Please state in which country your phrase tends to be used, what the phrase is, and what it should be.
Example:
In America, recently came across “back-petal”, instead of back-pedal. Also, still hearing “for all intensive purposes” instead of “for all intents and purposes”.
none of them. linguistic gatekeeping is just disguised contempt for the poor. let people spell however the fuck they want.
Despite the down votes I suspect most linguists would agree with you as they generally disagree with prescriptivism. Language is fluid and ever changing. Many of the phrases we have that have survived hundreds of years have altered and changed many times over to fit the era. Many linguists believe language always alters towards efficiency over time. Staunchly insisting people continue to use things in the original way is just classism disguised as education. Ironically, yours was the only educated comment in here, imo.

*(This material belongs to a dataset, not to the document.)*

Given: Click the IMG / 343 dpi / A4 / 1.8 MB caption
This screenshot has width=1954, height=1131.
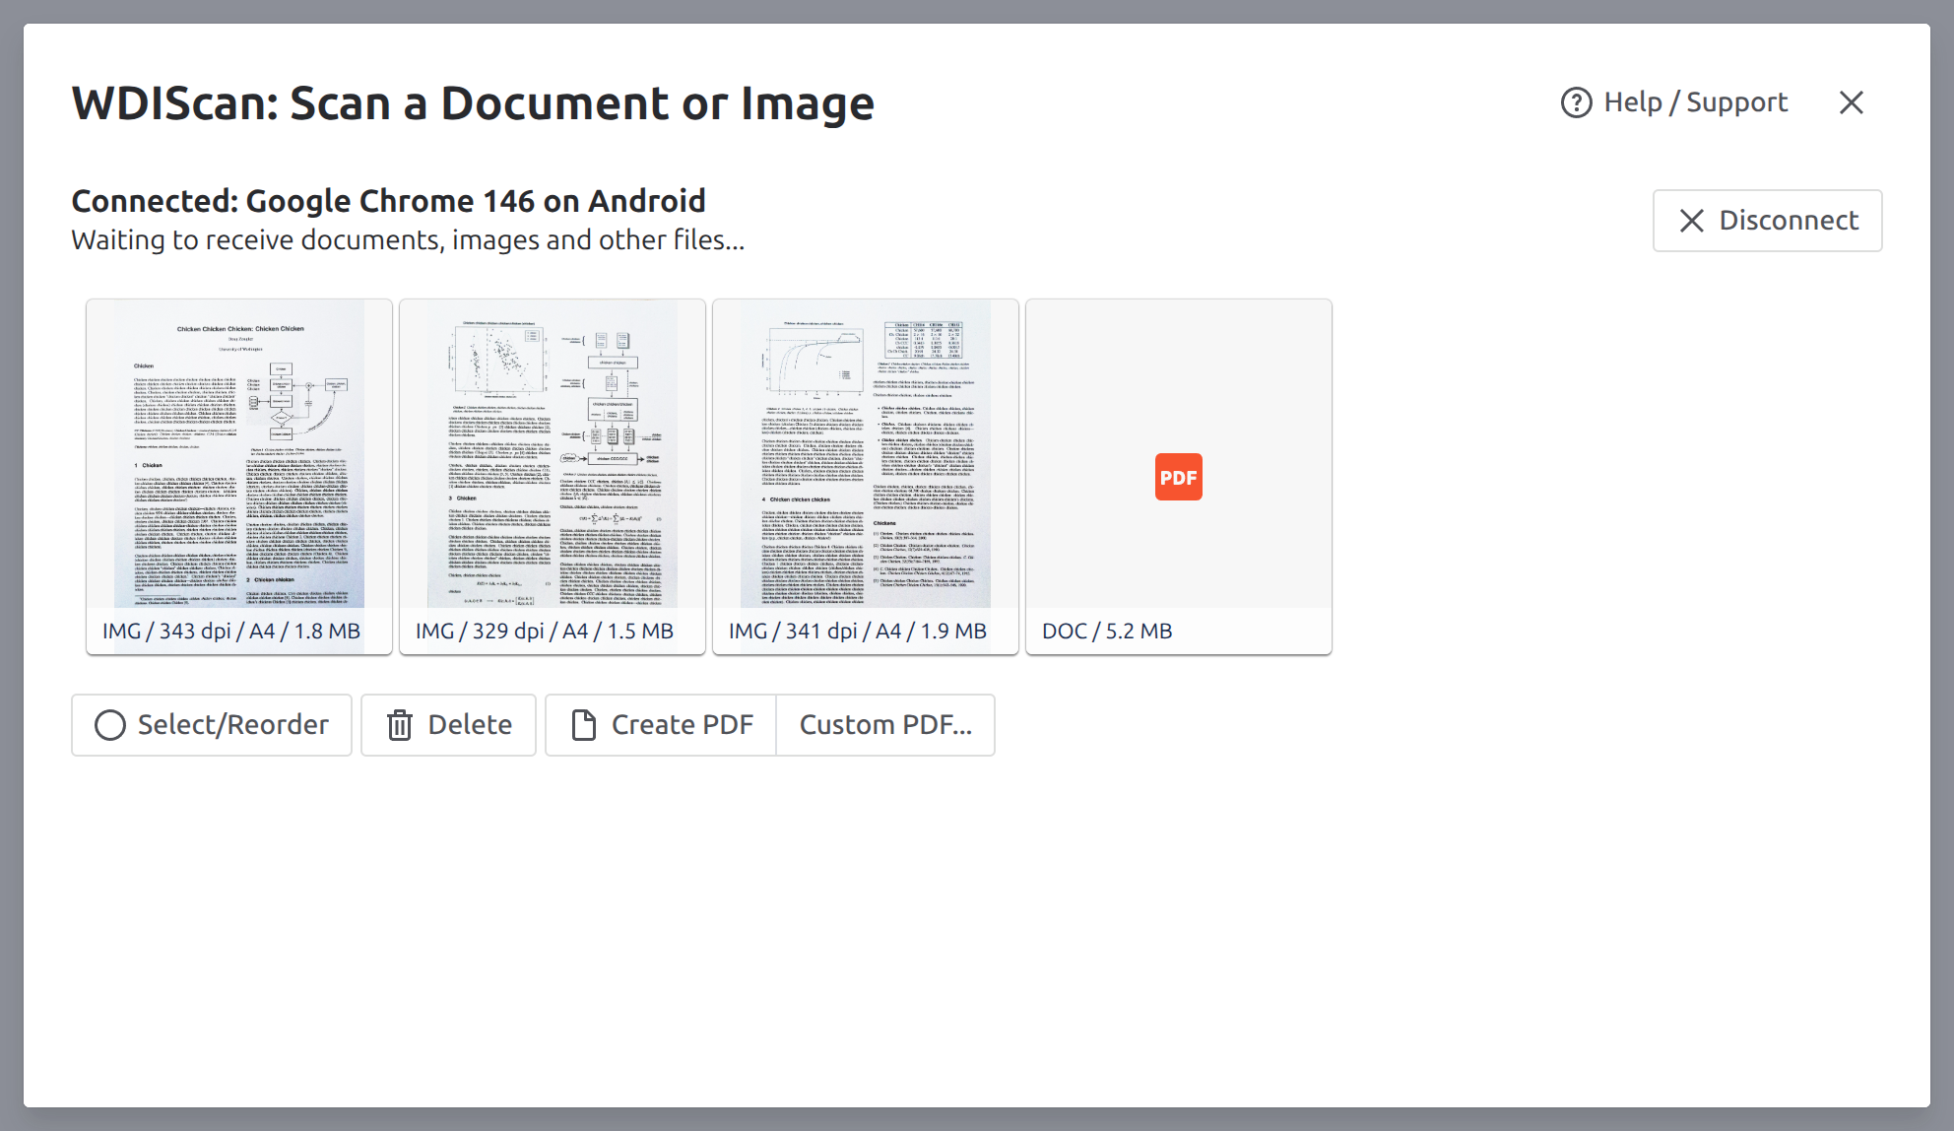Looking at the screenshot, I should [231, 631].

We’re at a point in the information age where even the poor, for now, tend to have access to libraries and smartphones even if the school system failed them. I’ve known many with advanced vocabulary and disproportionate economic status. Heck, I’m not rich either but I know words and letters mean things if we’re to communicate well.
Many poor immigrants will say “sorry for my English” but be significantly more eloquent than the majority of privileged kids on Reddit or whatever. The difference? They care about being understood clearly.
There’s a certain irritation when it comes to people on the Internet who have the world at their fingertips and misuse language out of lazy habit, and continue to do so, even when gently and non-judgingly corrected.
This seems to happen often enough that misspellings or misuse seem to mislead people new to the concept or language, into an incorrect understanding in the first place.
It’s a silly discussion on willful, stubborn ignorance and how that’s a pet peeve. Nothing to get too bent out of shape over.